** Data records follows **

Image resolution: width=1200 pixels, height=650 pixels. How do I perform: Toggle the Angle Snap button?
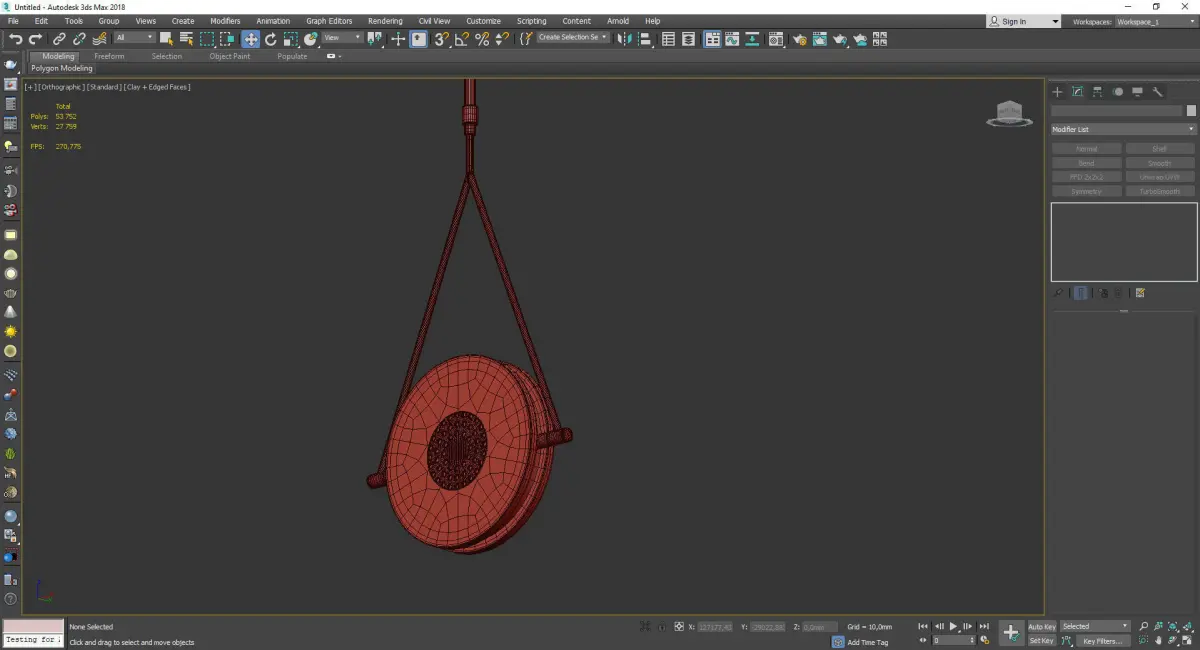461,39
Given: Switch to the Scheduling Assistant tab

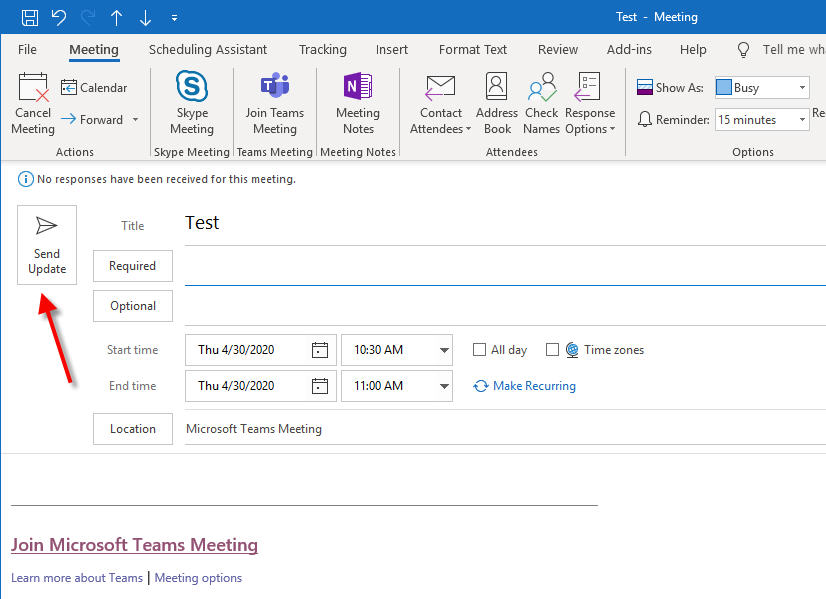Looking at the screenshot, I should pos(208,49).
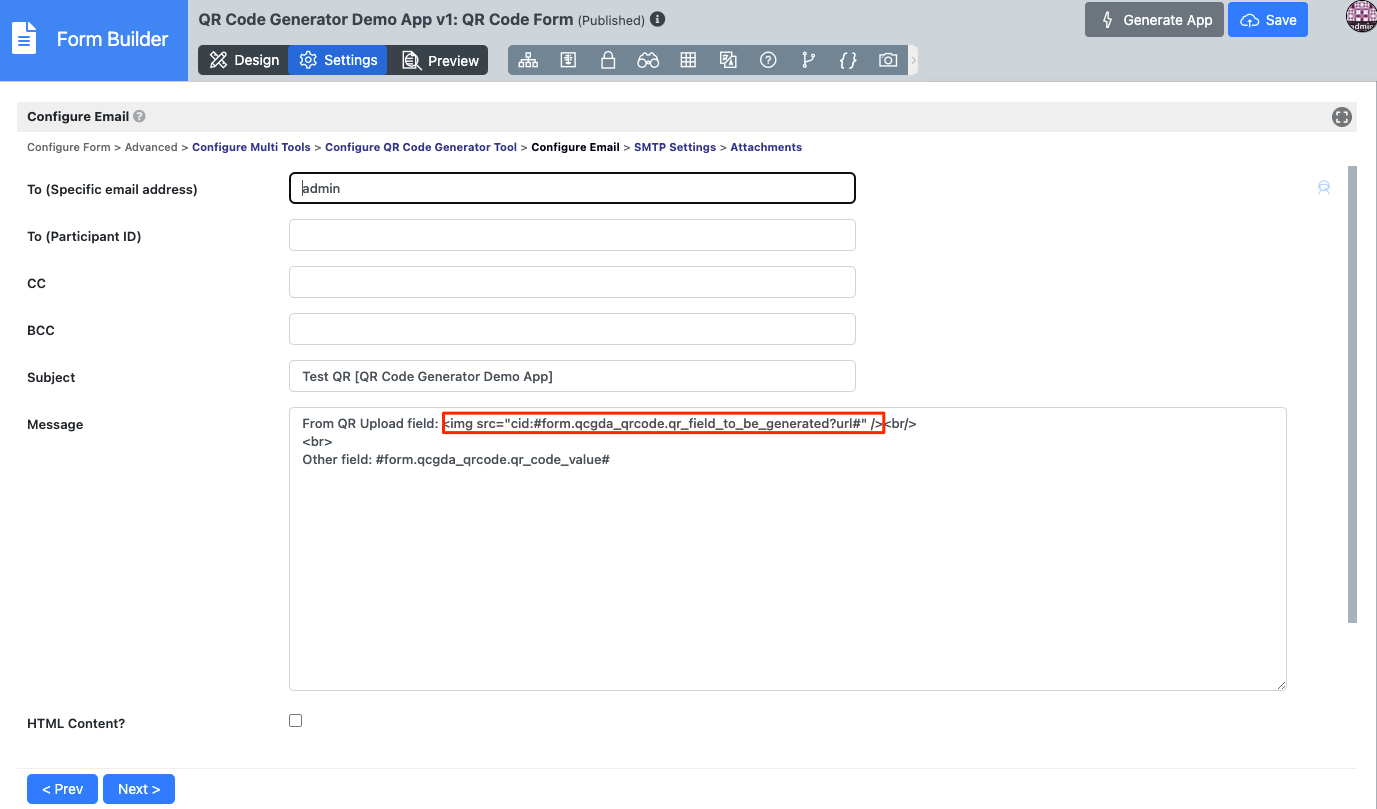The image size is (1377, 809).
Task: Click the padlock permissions icon
Action: [608, 60]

** End of Data records **

▶ _How to complete this task_
The reply has to reproduce every line above verbatim and contain no pictures.

▶ _Task output_
Image resolution: width=1200 pixels, height=650 pixels. How do I perform: Toggle the Angle Snap button?
461,39
Given: Switch to the Scheduling Assistant tab

Looking at the screenshot, I should pos(208,49).
The image size is (1377, 809).
Task: Click the padlock permissions icon
Action: [608, 60]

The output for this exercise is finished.